## EXERCISE OBJECTIVE
Take the data below and extract the lines from the one with "Task: Click the invoice date 2024-08-06" to the one with "The height and width of the screenshot is (767, 1712).", inclusive, exactly as written.

## EXCERPTED RECORDS
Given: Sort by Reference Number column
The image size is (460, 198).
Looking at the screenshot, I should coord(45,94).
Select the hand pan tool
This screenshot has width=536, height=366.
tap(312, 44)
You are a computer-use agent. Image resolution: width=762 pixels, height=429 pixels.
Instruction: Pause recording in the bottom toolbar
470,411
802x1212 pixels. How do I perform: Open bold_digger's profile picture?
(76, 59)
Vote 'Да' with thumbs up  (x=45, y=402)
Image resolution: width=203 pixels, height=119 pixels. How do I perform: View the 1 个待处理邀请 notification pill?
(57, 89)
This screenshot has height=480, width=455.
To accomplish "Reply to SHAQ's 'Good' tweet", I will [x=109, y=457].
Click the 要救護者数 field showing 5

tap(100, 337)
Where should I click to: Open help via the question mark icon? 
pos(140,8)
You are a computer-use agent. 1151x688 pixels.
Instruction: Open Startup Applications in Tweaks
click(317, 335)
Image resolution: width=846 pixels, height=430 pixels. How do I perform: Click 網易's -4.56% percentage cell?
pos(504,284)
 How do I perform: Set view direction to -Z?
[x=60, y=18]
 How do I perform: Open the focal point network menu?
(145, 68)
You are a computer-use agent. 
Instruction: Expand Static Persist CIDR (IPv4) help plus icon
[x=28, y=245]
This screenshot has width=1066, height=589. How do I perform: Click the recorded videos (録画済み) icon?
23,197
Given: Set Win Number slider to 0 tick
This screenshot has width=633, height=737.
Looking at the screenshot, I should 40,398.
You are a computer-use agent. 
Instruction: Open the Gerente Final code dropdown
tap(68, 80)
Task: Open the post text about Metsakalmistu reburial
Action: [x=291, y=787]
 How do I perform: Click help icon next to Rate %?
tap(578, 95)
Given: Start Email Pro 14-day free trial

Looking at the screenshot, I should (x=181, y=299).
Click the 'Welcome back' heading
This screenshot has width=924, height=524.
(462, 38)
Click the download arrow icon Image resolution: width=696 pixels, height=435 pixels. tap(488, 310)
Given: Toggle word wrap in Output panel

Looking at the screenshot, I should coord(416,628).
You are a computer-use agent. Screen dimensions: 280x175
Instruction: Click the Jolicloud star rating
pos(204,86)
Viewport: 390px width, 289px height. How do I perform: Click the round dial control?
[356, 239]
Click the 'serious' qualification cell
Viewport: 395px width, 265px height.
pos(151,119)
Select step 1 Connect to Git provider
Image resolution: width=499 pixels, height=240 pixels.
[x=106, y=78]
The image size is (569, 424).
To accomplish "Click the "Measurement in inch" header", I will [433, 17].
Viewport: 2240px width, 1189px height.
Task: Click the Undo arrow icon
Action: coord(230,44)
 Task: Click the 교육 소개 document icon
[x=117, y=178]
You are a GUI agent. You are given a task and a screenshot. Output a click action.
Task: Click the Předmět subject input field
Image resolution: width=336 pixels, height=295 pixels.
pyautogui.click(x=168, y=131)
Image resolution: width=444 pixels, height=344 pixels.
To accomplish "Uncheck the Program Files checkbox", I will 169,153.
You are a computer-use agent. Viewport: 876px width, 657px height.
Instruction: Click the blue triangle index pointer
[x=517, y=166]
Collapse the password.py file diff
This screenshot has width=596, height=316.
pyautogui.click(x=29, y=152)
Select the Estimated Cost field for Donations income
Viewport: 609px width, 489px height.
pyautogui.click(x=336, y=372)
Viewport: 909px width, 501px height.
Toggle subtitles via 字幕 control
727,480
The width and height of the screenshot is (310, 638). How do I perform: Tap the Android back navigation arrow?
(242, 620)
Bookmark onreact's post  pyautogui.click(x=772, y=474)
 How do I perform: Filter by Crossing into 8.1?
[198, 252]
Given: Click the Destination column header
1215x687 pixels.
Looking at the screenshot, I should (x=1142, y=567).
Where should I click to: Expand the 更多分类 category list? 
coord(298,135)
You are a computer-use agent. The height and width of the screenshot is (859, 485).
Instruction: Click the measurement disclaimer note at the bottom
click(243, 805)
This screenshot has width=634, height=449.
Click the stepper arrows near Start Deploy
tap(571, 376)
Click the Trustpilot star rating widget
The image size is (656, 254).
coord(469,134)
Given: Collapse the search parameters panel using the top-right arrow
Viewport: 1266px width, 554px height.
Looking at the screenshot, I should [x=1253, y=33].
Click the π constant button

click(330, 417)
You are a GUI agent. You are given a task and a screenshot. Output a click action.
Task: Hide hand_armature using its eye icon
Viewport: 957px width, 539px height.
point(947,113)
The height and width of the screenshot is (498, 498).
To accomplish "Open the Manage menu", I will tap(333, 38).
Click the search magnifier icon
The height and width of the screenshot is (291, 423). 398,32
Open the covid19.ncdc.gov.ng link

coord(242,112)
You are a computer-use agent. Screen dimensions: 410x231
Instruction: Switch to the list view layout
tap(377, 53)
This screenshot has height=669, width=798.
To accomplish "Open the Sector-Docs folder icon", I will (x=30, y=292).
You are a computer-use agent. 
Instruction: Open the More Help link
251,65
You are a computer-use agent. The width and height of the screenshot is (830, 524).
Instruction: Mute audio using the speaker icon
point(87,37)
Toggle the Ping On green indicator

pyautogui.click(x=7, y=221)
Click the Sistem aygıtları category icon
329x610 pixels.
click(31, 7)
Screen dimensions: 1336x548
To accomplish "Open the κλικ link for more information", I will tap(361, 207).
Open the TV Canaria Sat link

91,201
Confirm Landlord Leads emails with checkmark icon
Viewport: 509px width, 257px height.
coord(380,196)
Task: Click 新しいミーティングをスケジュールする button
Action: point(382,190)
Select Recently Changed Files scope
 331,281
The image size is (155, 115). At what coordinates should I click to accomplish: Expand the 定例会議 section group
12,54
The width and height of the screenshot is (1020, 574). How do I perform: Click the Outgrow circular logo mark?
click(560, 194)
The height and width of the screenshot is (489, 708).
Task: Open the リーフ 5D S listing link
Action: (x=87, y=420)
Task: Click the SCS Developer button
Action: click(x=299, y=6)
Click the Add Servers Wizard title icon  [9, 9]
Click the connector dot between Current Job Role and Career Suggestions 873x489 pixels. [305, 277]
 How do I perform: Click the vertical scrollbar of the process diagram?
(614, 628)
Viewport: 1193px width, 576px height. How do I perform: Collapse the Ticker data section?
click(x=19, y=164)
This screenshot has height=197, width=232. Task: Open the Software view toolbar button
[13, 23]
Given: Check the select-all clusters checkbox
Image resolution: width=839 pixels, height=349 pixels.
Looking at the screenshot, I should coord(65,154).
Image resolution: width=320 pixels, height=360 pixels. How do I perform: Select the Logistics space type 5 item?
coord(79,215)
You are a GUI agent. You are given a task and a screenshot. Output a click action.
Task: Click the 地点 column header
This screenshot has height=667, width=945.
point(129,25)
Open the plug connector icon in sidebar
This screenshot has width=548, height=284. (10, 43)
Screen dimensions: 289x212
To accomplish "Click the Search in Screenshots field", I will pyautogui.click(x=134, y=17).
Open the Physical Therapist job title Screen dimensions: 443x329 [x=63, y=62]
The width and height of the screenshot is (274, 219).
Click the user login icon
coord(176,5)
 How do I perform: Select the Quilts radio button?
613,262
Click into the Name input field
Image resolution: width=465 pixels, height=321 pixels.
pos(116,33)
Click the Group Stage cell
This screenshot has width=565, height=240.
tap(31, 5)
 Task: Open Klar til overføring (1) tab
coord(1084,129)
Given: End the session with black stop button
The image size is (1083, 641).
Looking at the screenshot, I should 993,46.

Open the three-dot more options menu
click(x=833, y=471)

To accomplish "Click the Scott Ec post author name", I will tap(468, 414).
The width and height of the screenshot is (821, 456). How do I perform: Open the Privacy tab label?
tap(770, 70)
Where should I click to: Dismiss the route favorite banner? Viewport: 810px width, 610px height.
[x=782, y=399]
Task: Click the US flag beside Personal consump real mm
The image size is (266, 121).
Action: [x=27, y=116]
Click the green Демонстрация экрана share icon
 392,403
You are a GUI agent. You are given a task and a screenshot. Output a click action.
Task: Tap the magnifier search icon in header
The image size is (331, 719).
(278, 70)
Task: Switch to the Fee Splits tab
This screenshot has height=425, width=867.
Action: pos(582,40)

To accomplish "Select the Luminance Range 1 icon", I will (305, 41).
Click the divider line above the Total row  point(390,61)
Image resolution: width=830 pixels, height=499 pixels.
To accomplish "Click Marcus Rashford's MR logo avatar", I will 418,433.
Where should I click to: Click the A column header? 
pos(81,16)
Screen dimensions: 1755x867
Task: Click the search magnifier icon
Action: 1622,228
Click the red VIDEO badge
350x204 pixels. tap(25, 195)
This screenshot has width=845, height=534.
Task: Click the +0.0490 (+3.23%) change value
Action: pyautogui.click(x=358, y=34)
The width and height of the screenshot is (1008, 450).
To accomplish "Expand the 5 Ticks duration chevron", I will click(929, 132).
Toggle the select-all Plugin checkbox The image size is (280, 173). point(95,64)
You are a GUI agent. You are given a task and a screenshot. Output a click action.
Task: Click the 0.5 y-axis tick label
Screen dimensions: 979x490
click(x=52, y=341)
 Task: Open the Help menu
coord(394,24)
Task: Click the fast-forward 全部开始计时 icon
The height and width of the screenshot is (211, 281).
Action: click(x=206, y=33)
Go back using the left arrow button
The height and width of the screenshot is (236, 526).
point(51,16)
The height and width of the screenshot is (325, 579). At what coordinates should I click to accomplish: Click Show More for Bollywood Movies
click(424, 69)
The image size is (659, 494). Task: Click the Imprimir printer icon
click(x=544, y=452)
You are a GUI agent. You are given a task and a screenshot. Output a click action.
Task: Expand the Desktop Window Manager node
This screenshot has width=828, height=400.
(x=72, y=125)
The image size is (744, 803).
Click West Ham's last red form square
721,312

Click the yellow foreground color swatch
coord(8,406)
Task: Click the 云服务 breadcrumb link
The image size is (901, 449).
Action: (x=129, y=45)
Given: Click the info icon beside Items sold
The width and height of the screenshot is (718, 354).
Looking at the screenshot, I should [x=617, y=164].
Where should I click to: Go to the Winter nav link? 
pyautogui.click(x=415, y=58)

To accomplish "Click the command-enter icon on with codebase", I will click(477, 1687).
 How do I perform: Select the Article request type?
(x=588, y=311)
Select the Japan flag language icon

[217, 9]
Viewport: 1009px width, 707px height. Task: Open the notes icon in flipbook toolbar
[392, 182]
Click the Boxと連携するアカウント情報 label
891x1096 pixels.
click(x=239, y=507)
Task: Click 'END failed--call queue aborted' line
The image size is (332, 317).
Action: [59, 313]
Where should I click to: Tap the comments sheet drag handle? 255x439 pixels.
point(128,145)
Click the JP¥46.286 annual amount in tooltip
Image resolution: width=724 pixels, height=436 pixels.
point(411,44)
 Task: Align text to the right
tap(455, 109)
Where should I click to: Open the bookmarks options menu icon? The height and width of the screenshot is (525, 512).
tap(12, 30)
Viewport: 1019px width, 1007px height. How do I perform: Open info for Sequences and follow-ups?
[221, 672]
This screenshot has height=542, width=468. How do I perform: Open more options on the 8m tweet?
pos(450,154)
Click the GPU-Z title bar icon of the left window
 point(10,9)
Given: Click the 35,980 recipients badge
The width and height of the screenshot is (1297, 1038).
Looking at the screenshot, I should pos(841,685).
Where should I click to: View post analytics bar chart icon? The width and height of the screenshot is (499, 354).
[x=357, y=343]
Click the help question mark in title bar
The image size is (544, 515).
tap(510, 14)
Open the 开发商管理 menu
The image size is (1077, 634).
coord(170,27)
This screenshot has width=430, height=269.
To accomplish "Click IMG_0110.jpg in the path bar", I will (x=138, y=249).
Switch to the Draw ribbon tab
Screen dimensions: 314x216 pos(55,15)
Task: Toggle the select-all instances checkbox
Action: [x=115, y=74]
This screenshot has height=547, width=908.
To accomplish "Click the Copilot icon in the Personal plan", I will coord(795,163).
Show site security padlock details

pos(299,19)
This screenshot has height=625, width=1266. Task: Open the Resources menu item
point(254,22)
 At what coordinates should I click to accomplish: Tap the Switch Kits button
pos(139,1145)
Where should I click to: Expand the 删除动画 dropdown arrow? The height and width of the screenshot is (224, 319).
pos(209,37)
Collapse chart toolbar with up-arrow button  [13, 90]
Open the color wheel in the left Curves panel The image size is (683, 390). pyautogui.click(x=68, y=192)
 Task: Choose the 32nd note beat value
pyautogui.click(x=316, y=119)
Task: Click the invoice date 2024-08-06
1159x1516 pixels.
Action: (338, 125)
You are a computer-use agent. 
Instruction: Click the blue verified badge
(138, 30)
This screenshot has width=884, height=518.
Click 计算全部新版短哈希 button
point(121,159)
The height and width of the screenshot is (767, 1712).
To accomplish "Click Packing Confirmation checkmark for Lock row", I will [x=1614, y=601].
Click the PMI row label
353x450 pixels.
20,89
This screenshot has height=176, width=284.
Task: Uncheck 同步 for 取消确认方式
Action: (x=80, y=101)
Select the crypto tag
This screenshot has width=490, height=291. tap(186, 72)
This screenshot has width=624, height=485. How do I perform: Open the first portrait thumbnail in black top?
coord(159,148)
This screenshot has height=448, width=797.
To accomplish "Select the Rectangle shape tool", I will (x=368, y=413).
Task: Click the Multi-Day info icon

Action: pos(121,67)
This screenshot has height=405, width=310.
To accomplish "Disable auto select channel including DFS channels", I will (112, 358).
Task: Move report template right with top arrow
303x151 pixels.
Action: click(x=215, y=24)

## OUTPUT OF THE TASK
Task: Click the invoice date 2024-08-06
1159x1516 pixels.
Action: (338, 125)
You are a computer-use agent. 
Instruction: Click the blue verified badge
(138, 30)
This screenshot has width=884, height=518.
Click 计算全部新版短哈希 button
point(121,159)
The height and width of the screenshot is (767, 1712).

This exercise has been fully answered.